Data for this task

Content starts

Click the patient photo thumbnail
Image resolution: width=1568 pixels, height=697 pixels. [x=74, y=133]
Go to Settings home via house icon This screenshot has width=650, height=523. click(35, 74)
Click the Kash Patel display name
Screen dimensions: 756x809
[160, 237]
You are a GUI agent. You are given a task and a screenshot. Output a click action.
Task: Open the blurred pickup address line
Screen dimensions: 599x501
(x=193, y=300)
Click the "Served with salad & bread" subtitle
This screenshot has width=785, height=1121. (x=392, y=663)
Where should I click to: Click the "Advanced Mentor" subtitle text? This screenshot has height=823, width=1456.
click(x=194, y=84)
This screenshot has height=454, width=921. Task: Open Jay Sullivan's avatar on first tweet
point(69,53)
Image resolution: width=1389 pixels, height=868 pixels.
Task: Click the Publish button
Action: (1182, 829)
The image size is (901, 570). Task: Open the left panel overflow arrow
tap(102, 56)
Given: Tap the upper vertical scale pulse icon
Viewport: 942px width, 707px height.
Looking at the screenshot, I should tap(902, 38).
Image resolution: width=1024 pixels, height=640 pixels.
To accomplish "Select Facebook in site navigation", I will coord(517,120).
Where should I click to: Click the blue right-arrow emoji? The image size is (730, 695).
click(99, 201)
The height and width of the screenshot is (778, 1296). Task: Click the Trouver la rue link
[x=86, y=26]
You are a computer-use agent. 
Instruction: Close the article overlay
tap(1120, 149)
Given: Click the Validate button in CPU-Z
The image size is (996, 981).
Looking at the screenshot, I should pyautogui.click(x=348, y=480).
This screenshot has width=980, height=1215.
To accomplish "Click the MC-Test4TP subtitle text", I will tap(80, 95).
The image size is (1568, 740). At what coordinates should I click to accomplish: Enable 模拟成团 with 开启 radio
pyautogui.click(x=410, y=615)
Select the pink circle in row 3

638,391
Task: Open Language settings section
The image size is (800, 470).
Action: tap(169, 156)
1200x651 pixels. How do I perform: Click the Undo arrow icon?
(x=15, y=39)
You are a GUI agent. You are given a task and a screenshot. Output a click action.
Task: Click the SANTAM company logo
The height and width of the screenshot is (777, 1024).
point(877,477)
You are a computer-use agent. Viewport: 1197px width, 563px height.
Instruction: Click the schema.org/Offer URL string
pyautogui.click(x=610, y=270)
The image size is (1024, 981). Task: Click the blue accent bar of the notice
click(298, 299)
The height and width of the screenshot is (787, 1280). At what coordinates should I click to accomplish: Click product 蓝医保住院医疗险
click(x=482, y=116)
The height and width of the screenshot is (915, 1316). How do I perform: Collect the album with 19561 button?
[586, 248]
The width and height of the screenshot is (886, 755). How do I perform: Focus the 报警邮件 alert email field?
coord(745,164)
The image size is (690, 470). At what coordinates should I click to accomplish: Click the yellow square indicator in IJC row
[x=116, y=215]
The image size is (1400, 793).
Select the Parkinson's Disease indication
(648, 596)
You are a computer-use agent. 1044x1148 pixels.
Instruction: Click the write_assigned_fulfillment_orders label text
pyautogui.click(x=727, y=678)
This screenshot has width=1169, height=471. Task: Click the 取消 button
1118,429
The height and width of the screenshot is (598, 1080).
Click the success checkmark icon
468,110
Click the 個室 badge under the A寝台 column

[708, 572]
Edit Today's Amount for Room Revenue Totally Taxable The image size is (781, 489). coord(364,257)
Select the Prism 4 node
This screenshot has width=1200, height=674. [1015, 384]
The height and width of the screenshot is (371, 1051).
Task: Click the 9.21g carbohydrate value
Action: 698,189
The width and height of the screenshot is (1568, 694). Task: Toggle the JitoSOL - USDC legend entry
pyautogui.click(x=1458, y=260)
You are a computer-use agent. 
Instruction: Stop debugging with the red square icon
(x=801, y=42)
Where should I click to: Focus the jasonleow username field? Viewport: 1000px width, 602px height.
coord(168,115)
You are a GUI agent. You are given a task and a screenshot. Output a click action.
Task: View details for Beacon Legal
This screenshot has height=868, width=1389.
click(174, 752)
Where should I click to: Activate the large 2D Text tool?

Content ends

Task instructions
Repeat the line that contains "The image size is (690, 470).", then every line after it until the records end, with nothing added.

Exercise output
The image size is (690, 470). At what coordinates should I click to accomplish: Click the yellow square indicator in IJC row
[x=116, y=215]
The image size is (1400, 793).
Select the Parkinson's Disease indication
(648, 596)
You are a computer-use agent. 1044x1148 pixels.
Instruction: Click the write_assigned_fulfillment_orders label text
pyautogui.click(x=727, y=678)
This screenshot has width=1169, height=471. Task: Click the 取消 button
1118,429
The height and width of the screenshot is (598, 1080).
Click the success checkmark icon
468,110
Click the 個室 badge under the A寝台 column

[708, 572]
Edit Today's Amount for Room Revenue Totally Taxable The image size is (781, 489). coord(364,257)
Select the Prism 4 node
This screenshot has width=1200, height=674. [1015, 384]
The height and width of the screenshot is (371, 1051).
Task: Click the 9.21g carbohydrate value
Action: 698,189
The width and height of the screenshot is (1568, 694). Task: Toggle the JitoSOL - USDC legend entry
pyautogui.click(x=1458, y=260)
You are a computer-use agent. 
Instruction: Stop debugging with the red square icon
(x=801, y=42)
Where should I click to: Focus the jasonleow username field? Viewport: 1000px width, 602px height.
coord(168,115)
You are a GUI agent. You are given a task and a screenshot. Output a click action.
Task: View details for Beacon Legal
This screenshot has height=868, width=1389.
click(174, 752)
Where should I click to: Activate the large 2D Text tool?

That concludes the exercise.